The Linear Model 1

Setting Up

Task 1

Open your project for this week in RStudio. Then, open a new Markdown file with HTML output and save it in the r_docs folder. (Give it a sensible name, like worksheet_08 or similar!)

For each of the tasks in the Analysis section, write your code to complete the task in a new code chunk.

Remember, you can add new code chunks by:

Using the RStudio toolbar: Click Code > Insert Chunk
Using a keyboard shortcut: the default is Ctrl + Alt + I (Windows) or ⌘ Command + Option + I (MacOS), but you can change this under Tools > Modify Keyboard Shortcuts…
Typing it out: ```{r}, press ↵ Enter, then ``` again.
Copy and pasting a code chunk you already have (but be careful of duplicated chunk names!)

Task 2

Load the tidyverse package and read in the data in the setup code chunk.

The dataset can be found (or read directly from) https://and.netlify.app/datasets/gensex_2022_messy.csv

### load tidyverse if working on your own computer
library(tidyverse)

### on university computers, load
library(dplyr)
library(readr)

### read in data
gensex <- readr::read_csv("https://and.netlify.app/datasets/gensex_2022_messy.csv")

Task 3

Review the Codebook at the link below, which has all the information you need about this dataset.

View the Codebook

Analysis

You will need the output from all of the following tasks in order to complete the worksheet quiz.

Visualisation

Task 4

Recreate the plot below by following the subtasks.

Feel free to use any colours you like but in case you prefer our trademark Analysing Data colour scheme, the hex codes are #52006f for the purple and #009fa7 for the teal.

Figure 1: Linear relationship bwteen frequency and strength of romantic feelings.

Task 4.1

Make a basic scatterplot of the romantic_freq (x axis) and romantic_strength (y axis) variables. Set the colour and size of the points to something that looks nice to you

Scatterplots (or scattergrams) are composed of points.

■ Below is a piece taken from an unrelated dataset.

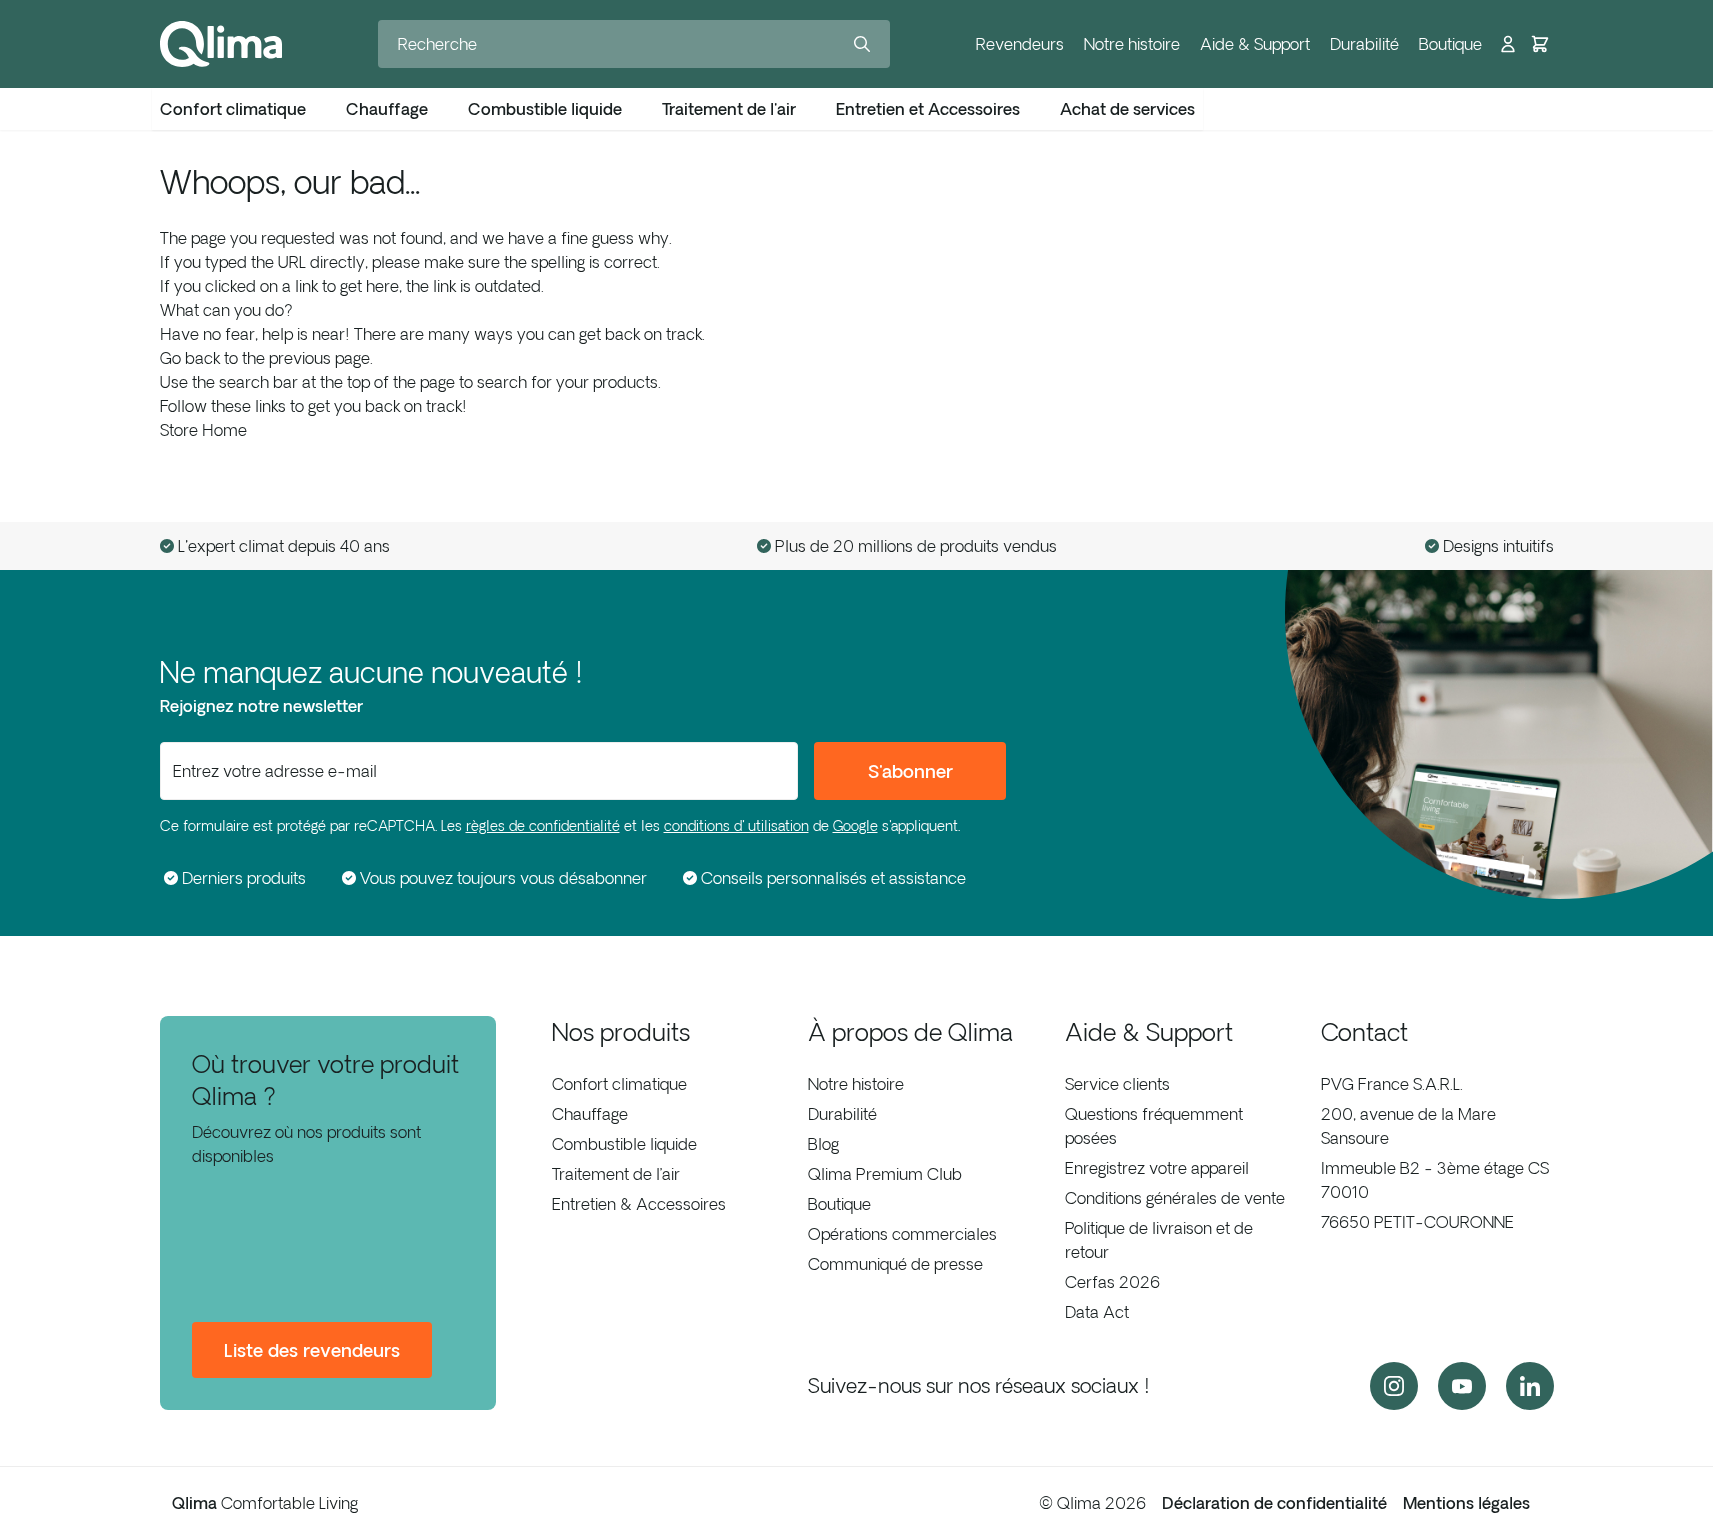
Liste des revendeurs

The plot should look something like this:

gensex %>%
  ggplot(aes(romantic_freq, romantic_strength)) +
  geom_point(
    size = 3,
    colour = "#52006f"
  )

Let’s do something about the overplotting.

The term overplotting refers to the situation where there’s too many plotting elements on too little space. Because of the values our two variables take (1-9), there are only 81 (9 × 9) possible places for any given point. Given our sample size, this necessarily means that many of the points are just drawn on top of one another.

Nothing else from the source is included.